*Extract:*
══════

I think there might be a future for binoculars with EVFs (Electronic ViewFinders) as opposed to looking straight through glass. Reasons:
1) EVFs are improving quickly. Epson recently announced a 4.41mp EVF (probably as used in Leica SL cameras). As EVF resolution improves, OVFs(Optical ViewFinders) may no longer have superior optics.
http://www.dpreview.com/articles/7963916751/epson-mass-produces-4-41m-dot-lcd
2) EVFs allow information overlays (very useful if image capture is part of the plan).
3) EVFs can offer a 'live view' that can greatly enhance the image. For example, depending on the sensor that is used, the EVF can produce a relatively bright image in relatively dark conditions (much moreso than an OVF could provide).
4) EVFs can be stabilized much easier than OVFs.
5) EVFs can be digitally collimated. This is somewhat of a reach at the moment, but as processor speed improves, images from two different objectives can be combined/aligned even if/when objects are out-of-collimation. This could open the door to some interesting 3D views.
6) There is the possibility of having hybrid binoculars with both an EVF and an OVF, which may reduce cost of having two EVFs, two objective sensors, etc.
7) Image capture technology will become much better. Yes, the binocular cameras that have been available have been very gimmicky and poor image quality. However, if you have a high-performance processor and high-performance sensors, quality image capture becomes more of a reality. As an example, several modern cameras can capture 8mp stills from 4k video (this is MUCH better quality than, say, taking a screenshot of a video on your computer). Panasonic is rapidly working to develop sensors that enable 33mp still images to be extracted from 8k video by 2018.

══════

*Problems and tasks:*
a. In the binocular viewfinder post, what EVF resolution did Epson recently announce?
b. Write the next part of the binocular viewfinder post, starting after its final sentence.

*Supplied information:*
══════

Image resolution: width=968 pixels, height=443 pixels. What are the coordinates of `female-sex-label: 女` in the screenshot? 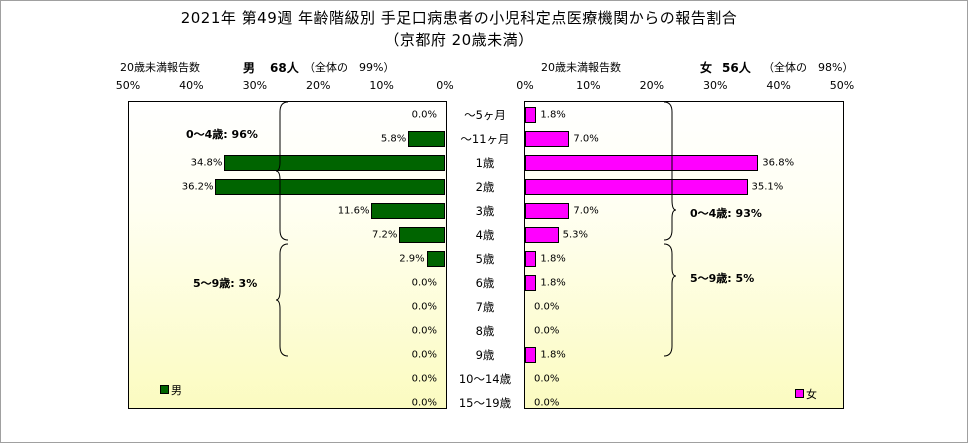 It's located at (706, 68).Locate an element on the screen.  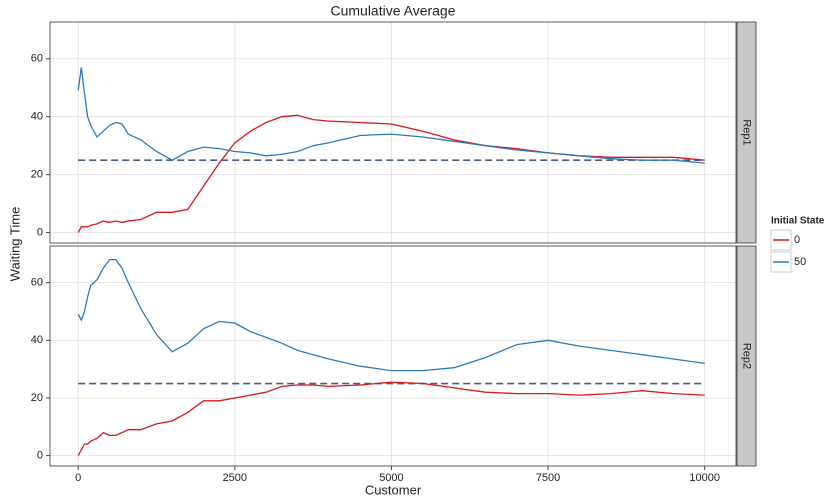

══════

*Answer set:*
a. 4.41mp

b.
8) we all know that larger sensors can gather/capture more light - simple physics. Larger sensors also require larger glass and faster processors. On the flipside, smaller sensors can use smaller/lighter glass, but gather less light. However, as processor speeds increase, you can leverage that processing power to extract more light from the smaller sensor image. As an example, suppose you can stack 60 images together over a one-second period, and add all of their light together - you get a very bright image. Of course, no one wants a one-second lag in their viewing, but those speeds will increase along with processor evolution, and you may only need a few frames which might only require hundredths, or thousands, of a second. Twenty years from now, it will be essentially real-time.
All of this technology is being developed in the optics industry, primarily for cameras, including surveillance cameras. If we are near the zenith for optical glass, the next logical step forward is electronically-enhanced glass. It is only a matter of time before the technology makes the leap from cameras to binoculars...